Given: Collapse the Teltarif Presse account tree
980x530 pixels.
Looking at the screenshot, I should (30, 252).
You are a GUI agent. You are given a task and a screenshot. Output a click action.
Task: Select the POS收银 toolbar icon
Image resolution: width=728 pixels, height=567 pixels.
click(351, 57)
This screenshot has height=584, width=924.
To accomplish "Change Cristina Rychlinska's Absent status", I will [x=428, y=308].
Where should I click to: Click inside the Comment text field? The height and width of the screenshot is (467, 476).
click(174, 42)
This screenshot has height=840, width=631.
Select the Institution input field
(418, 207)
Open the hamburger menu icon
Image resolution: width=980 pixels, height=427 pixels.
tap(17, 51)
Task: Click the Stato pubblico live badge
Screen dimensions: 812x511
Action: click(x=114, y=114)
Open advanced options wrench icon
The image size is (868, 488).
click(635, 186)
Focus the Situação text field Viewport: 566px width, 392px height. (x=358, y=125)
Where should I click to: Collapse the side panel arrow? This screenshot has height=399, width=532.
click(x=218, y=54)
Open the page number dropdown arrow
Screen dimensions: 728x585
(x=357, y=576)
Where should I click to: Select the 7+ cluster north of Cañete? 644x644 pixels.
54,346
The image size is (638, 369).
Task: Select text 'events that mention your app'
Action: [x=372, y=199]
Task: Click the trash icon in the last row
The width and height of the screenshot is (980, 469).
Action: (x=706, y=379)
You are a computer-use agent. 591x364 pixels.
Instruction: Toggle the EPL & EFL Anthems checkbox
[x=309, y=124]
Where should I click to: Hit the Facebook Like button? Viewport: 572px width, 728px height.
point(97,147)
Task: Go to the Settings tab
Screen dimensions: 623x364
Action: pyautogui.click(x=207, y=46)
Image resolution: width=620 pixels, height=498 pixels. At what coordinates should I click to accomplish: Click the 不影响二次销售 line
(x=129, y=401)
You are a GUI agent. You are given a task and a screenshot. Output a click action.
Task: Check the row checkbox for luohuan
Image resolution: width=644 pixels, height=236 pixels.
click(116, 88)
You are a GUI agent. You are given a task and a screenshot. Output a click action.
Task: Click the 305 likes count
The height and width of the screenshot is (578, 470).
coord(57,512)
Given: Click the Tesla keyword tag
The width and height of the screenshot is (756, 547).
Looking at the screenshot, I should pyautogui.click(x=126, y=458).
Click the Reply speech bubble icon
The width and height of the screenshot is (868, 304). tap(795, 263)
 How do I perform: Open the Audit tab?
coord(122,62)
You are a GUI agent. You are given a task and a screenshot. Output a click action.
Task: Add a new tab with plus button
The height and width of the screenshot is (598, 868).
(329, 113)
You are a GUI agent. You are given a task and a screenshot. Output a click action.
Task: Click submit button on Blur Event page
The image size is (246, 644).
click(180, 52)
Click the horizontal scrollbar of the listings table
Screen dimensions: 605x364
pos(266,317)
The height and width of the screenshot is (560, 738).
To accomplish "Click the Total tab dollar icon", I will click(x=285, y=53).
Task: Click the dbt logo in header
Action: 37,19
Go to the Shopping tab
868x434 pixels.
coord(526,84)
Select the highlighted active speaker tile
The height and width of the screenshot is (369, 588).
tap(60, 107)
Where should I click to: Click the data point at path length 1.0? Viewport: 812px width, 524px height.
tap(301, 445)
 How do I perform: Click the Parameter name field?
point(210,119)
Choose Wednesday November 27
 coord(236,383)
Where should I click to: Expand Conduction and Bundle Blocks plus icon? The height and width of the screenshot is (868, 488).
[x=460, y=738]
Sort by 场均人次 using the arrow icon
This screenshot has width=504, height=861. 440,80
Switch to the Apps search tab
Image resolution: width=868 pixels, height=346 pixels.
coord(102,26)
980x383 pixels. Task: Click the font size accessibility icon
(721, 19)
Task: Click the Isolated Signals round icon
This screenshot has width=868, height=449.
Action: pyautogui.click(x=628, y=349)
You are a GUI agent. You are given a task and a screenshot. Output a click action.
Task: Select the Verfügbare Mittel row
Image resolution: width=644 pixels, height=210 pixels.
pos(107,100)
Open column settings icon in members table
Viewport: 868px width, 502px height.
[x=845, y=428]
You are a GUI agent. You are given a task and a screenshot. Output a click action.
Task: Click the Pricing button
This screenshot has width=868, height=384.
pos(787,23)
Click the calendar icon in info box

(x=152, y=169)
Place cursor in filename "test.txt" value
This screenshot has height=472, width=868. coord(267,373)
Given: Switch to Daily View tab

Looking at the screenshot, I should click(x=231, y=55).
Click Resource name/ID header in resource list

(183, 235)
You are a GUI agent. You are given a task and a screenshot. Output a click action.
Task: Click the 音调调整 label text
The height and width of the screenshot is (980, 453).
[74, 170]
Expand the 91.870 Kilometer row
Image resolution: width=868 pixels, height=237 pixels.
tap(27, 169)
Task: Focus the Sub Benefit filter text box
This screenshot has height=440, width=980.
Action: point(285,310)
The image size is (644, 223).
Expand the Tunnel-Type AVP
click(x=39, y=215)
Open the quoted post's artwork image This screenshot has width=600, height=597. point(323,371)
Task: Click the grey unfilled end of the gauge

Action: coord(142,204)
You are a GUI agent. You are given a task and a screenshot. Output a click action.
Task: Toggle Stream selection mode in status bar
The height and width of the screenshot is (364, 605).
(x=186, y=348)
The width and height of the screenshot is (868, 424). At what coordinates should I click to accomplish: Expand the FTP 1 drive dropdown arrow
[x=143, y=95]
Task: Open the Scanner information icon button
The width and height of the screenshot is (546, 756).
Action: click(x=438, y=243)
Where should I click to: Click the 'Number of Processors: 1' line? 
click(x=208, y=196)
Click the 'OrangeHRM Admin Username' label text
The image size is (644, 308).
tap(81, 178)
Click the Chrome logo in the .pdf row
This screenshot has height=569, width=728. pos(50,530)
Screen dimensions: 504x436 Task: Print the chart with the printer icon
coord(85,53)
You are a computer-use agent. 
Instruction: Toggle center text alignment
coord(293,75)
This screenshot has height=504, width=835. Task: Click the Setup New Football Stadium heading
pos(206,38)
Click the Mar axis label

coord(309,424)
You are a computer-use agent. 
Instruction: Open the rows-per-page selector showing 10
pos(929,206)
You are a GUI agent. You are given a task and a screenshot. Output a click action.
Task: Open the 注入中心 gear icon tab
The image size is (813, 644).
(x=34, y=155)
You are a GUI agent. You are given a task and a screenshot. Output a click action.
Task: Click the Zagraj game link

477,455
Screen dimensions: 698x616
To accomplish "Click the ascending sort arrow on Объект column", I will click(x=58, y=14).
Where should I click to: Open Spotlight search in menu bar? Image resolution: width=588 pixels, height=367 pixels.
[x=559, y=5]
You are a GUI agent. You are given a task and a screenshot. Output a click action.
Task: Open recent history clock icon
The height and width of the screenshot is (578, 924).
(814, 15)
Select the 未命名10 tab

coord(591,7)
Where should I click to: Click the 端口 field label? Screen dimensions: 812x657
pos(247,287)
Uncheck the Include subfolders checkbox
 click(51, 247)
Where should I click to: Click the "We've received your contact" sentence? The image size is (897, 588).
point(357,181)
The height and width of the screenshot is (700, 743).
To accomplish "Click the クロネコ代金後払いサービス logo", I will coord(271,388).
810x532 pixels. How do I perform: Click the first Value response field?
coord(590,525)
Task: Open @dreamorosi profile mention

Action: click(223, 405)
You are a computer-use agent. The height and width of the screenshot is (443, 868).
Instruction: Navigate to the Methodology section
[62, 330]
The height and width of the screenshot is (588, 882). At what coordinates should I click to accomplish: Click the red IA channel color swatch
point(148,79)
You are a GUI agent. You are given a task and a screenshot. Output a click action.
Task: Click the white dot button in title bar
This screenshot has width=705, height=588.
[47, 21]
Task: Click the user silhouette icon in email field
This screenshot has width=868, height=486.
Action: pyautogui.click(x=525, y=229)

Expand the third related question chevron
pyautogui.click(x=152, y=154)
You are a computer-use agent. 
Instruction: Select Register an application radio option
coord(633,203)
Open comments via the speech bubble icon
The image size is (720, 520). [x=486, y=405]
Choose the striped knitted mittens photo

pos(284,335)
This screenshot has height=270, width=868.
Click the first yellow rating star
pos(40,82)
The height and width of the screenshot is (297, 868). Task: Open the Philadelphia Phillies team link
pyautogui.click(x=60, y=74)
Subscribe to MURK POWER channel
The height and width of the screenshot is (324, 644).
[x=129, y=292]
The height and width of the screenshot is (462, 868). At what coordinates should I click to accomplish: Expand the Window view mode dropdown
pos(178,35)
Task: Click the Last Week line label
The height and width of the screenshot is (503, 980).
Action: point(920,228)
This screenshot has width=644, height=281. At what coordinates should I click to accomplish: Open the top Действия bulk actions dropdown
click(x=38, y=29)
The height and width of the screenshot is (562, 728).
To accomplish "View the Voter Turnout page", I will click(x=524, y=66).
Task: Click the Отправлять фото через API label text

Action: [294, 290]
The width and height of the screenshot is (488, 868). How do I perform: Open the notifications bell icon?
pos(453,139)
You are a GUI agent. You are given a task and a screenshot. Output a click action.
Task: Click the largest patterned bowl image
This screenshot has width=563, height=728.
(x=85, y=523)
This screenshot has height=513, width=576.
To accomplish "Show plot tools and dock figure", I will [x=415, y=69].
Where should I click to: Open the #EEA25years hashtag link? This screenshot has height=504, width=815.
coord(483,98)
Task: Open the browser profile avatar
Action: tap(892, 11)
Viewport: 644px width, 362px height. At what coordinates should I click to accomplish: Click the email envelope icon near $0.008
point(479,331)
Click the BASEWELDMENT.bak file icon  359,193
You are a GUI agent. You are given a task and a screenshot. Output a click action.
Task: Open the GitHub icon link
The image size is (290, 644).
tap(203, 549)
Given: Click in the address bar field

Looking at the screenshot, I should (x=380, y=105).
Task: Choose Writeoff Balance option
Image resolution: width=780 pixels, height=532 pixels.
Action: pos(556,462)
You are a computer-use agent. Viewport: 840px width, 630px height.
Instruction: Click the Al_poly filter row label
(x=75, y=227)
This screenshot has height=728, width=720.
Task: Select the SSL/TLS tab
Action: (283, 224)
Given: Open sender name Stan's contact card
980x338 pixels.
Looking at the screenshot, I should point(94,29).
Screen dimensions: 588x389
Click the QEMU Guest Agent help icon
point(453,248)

+---+

§ PROMPT
Reproduce exactly the section above that begins at the line containing "Screen dimensions: 698x616" and ends at the line containing "Task: Open recent history clock icon", leaving out all other lines.

§ REPLY TO THE TASK
Screen dimensions: 698x616
To accomplish "Click the ascending sort arrow on Объект column", I will click(x=58, y=14).
Where should I click to: Open Spotlight search in menu bar? Image resolution: width=588 pixels, height=367 pixels.
[x=559, y=5]
You are a GUI agent. You are given a task and a screenshot. Output a click action.
Task: Open recent history clock icon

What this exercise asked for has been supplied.